Duidelijk bleek dat het met die besluitvorming niet best gesteld is. Niet de situatie in de oorlogsgebieden staat voorop, maar de bureaupolitieke belangen van landmacht en ministeries. Doel en middelen worden omgedraaid. We geven geen geld uit om op te kunnen treden tegen moord en verkrachting, maar vredesoperaties zijn een welkome aanleiding om het voortbestaan van het Nederlandse leger te rechtvaardigen. Tegelijkertijd kan Nederland daarmee meer invloed claimen in internationale organisaties, zoals het felbegeerde lidmaatschap van de Veiligheidsraad.

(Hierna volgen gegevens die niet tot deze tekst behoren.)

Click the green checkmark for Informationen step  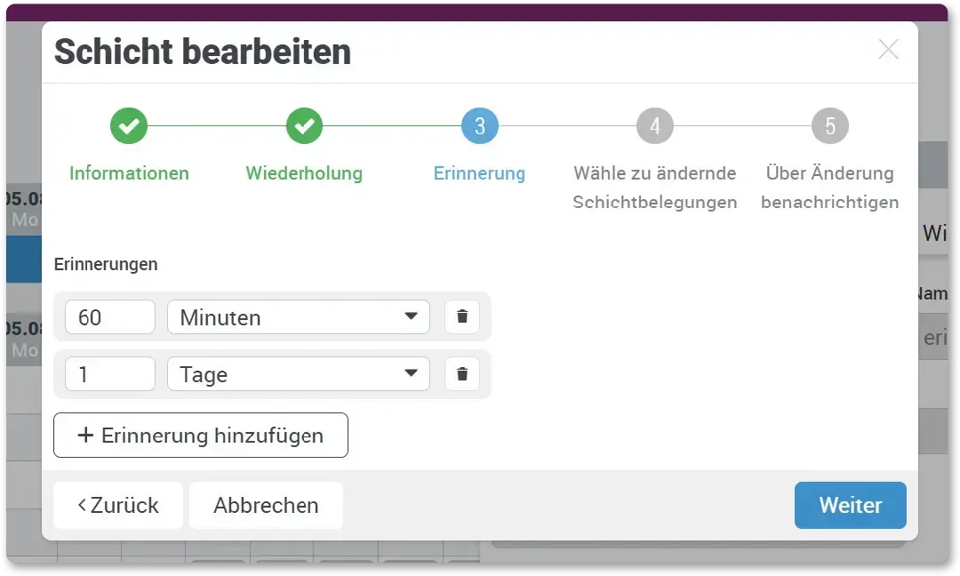click(x=129, y=126)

Onthutsend was ook het gedoe rond de bijeenkomst in Zagreb waar Dutchbat werd opgevangen. Generaal Couzy vond het zijn taak om die opvang te organiseren, maar ministers en kamerleden buitelden over elkaar heen om te delen in de glorie van de ‘Helden van Srebrenica’. Toen die heldhaftigheid nogal tegen bleek te vallen, kreeg Couzy de schuld.

Toch heeft de Commissie Bakker geen beste pers gekregen. In denk ook, dat de kijkdichtheid aanzienlijk minder zal zijn geweest dan bij de Bijlmer-enquête. Dat komt, omdat de Commissie Bakker de verhoren gebruikte waarvoor ze bedoeld waren: voor waarheidsvinding en lessen voor de toekomst.

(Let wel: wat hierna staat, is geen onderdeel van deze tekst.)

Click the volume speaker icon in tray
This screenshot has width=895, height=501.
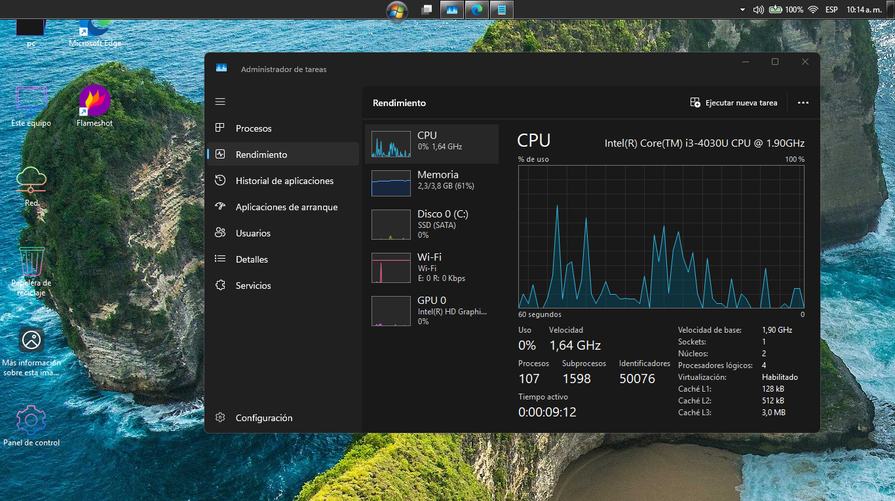tap(758, 10)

Dat was bij de Bijlmer-enquête heel anders. Daar benadrukte men wel elke keer dat het ging om die twee zaken, maar in werkelijkheid ging het die commissie in de hoorzittingen om het publiekelijk aan de kaak stellen van ambtelijk en bestuurlijk falen. De functie van openbaarheid was daarbij niet de media gelegenheid geven om de werkwijze van de commissie te controleren, maar een zo groot mogelijke reikwijdte van de ter plaatse uitgedeelde berispingen.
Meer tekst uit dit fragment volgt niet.